Memories of Boco Haram’s home base stir thought-provoking questions

The author is public affairs director at Chico State, a writer and licensed MFT.

In 1978, I spent part of my summer in Maiduguri, Nigeria, where my sister was teaching at the university there. It was considered then, and still is, one of the country’s worst places, and few Nigerians have any interest in going there. Almost no one in this country had likely heard of Maiduguri until earlier this year, when it was identified as the home base of Boco Haram, the horrific extremist group that has kidnapped scores of school girls and terrorized much of northern Nigeria.

Maiduguri lived up to its reputation that summer 36 years ago. The land was dry, flat and dusty, with the acrid smell of the encroaching Sahara in the air. Utilities went off and on for no apparent reason, leading my sister and others to always keep their bathtubs filled with emergency water. I don’t think I met anyone who had not contracted malaria, or assumed they had, at some point in their lives.

Yet the people of Maiduguri loved life and faced their travails with courage and humor. People danced all night at open-air music clubs, and happily dragged themselves to work or classes in the morning. Despite the specter of malaria, they refused to fear mosquitoes, and would turn up a house fan to gleefully watch “the muzzies,” as they called them, struggle to land on someone in a windstorm.

I know from my sister that some of the Boco Haram members today could be some of the Maiduguri students we met and enjoyed spending time with in 1978. I’ve looked at photos of Boco Haram fanatics—decked out in paramilitary garb, glowering at the camera—and tried to imagine them as the sweet souls we danced and laughed with on sweltering summer nights. I can’t picture it.

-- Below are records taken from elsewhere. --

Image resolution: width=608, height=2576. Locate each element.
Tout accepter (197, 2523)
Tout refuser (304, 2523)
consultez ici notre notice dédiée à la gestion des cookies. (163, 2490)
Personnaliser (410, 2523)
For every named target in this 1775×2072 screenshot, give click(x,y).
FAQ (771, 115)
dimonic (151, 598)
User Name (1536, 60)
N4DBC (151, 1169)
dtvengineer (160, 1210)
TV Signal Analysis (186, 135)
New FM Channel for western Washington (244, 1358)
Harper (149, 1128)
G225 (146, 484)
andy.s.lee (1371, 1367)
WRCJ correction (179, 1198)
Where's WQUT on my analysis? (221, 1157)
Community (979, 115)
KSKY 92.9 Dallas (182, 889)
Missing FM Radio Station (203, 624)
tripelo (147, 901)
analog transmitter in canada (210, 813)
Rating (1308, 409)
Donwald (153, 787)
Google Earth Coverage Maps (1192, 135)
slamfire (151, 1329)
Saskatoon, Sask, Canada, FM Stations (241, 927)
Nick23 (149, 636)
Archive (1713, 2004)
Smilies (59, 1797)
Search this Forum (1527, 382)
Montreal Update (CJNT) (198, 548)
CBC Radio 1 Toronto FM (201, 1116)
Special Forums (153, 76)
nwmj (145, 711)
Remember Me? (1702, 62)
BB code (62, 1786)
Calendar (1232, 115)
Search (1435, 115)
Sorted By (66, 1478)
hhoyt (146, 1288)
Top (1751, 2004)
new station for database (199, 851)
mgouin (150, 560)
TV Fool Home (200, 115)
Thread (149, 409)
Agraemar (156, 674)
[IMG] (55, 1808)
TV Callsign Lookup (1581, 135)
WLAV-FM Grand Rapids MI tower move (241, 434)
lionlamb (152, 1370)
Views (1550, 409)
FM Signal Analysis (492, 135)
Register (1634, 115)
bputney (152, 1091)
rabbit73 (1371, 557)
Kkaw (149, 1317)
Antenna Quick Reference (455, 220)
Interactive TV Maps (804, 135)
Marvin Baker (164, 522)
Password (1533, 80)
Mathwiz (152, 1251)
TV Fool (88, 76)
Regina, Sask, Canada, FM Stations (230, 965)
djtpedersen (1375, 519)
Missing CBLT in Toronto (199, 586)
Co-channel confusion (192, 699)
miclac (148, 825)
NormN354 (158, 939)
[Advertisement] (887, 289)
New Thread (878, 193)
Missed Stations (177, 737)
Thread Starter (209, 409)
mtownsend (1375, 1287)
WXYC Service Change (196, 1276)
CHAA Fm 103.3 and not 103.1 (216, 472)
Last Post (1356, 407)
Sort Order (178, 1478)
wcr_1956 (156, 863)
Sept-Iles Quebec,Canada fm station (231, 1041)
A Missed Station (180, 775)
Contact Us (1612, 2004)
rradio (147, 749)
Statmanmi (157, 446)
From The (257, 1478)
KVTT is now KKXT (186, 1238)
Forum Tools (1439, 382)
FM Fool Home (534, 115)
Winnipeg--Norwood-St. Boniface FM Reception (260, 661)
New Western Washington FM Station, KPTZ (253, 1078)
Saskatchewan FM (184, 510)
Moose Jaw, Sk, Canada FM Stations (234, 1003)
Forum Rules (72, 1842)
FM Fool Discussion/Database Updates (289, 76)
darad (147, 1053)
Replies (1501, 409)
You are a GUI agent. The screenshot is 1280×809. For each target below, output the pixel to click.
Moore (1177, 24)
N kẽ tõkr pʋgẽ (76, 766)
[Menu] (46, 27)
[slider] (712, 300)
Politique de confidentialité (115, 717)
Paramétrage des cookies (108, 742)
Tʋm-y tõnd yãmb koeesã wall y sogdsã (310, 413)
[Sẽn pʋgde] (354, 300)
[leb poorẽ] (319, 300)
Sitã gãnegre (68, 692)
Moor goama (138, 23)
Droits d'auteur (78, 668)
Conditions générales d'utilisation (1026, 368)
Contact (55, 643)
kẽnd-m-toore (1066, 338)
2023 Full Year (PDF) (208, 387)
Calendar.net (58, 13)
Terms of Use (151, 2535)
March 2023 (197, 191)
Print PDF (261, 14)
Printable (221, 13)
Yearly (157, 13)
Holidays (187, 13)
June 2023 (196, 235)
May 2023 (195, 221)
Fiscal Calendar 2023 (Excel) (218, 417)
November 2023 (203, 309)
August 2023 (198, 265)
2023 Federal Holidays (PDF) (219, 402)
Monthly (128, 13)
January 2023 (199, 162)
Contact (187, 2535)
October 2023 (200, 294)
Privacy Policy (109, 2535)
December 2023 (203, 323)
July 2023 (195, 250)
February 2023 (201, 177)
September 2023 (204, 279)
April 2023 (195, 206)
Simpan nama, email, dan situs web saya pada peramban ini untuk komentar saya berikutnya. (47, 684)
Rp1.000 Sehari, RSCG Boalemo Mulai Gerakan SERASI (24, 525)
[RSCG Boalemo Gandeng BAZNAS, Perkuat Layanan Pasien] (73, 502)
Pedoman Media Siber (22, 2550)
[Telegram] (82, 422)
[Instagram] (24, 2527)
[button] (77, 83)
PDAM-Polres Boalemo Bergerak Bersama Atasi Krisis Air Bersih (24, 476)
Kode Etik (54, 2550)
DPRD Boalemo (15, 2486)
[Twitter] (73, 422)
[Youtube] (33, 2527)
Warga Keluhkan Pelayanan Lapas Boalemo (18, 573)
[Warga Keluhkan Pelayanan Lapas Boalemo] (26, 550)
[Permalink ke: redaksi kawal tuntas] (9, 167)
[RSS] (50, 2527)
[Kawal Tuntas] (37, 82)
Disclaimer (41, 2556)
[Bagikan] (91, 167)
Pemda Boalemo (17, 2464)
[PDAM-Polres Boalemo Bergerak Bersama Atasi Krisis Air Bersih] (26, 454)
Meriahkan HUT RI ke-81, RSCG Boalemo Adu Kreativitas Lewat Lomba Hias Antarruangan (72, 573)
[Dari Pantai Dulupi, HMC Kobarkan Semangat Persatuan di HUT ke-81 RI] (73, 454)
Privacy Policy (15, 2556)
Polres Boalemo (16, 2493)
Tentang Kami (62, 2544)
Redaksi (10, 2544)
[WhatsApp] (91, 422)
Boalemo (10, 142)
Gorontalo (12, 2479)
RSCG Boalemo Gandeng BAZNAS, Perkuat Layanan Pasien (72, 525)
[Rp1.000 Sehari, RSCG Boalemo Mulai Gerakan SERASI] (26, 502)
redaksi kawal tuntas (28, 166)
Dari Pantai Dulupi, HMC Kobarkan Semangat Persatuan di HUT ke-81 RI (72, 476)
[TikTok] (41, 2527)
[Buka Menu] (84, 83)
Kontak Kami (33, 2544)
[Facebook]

Yet this possibility, however remote, of having befriended one or more of these people, brings up a difficult truth. Even the most despised among us are not foreign to us. We call them animals, demonize them, and pursue them—and rightly so—for their terrible deeds. But we are not from different planets. Rage, cruelty, intoxication of power, moral certainty—we know these things in ourselves even if we don’t fall prey to them. Perhaps the more we ponder what we may have in common with terrorists, rather than assuming we could have nothing in common, the closer we would get in finding a way of stopping them.